Barbara Hutmacher MacLean, journalist, artist, author and traveler, died after a short illness on December 29, 2019 in Port Townsend, Washington. She was 93.
She was born in Toledo, Ohio in 1926. Self-educated, she had no interest in getting a formal education. She dropped out of her first year of college at Western Michigan College in 1946 when she met and married her first husband, Don Hutmacher. The marriage ended in divorce in 1971.
She was a homemaker during the early years of her marriage, but her restless energy and curiosity about the lives of others, soon led her to journalism. In her long newspaper career she worked for newspapers in Virginia, California, South Africa and Washington. While working as the People Editor for the Wenatchee World, she arranged a series of six-month exchanges with newspapers in England, China and Namibia. After reading the obituary of a homeless woman, she researched and wrote about the woman’s life. Her profile earned her an Excellence in Journalism Award in 1990.
During the apartheid era in South Africa she worked at the Daily Dispatch newspaper in East London under then editor Donald Woods. The movie “Cry Freedom” by Richard Attenborough is based on events that took place during that time. Barbara married the photographer Fraser MacLean in 1977 in South Africa. They fled the country when Fraser was banned for photographing the activist Steve Biko, who died while in police custody. Barbara recalled boarding a freighter to leave the country and having the South African police search their cabin. They feared the police would search their belongings again at the next port, so they drank a bottle of wine and filled the empty bottle with Fraser’s negatives before tossing it overboard. Fraser died in 2004.

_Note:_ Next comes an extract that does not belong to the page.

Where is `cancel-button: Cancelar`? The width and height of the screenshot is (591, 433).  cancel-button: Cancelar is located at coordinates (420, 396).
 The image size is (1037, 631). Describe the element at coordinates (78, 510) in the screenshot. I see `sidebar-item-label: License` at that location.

She published two books about her time in South Africa. The first, published in 1981, was, “In Black and White: Voices of Apartheid.” The second, published in 2003, was “Strike a Woman, Strike a Rock: Fighting for Freedom in South Africa.” She also published “I Can’t Do What? Voices of Pathfinding Women” in 1997. She wrote about well-known people and ordinary people. People told her their stories, and she wrote them down. “I was always a very good listener,” she said.
When she wasn’t in motion, she was reading. Her homes were lined with book-laden shelves, sometimes leaving little space for people or other furniture. She was a life-long subscriber to The New York Times and The New Yorker, reading both cover to cover.
She began to travel in the late 1960s, always abroad, often alone and sometimes aboard freighters, her favorite way to travel. She kept travel journals filled with her distinctive script and illustrated with intricate line drawings, preferring to write about what she saw rather than about herself. She once said that she was happiest when living out of a suitcase.
Her five children, Beth, Jessica, Cary, David and Clay, seven grandchildren and one great grandchild survive her. A memorial will be held in the summer.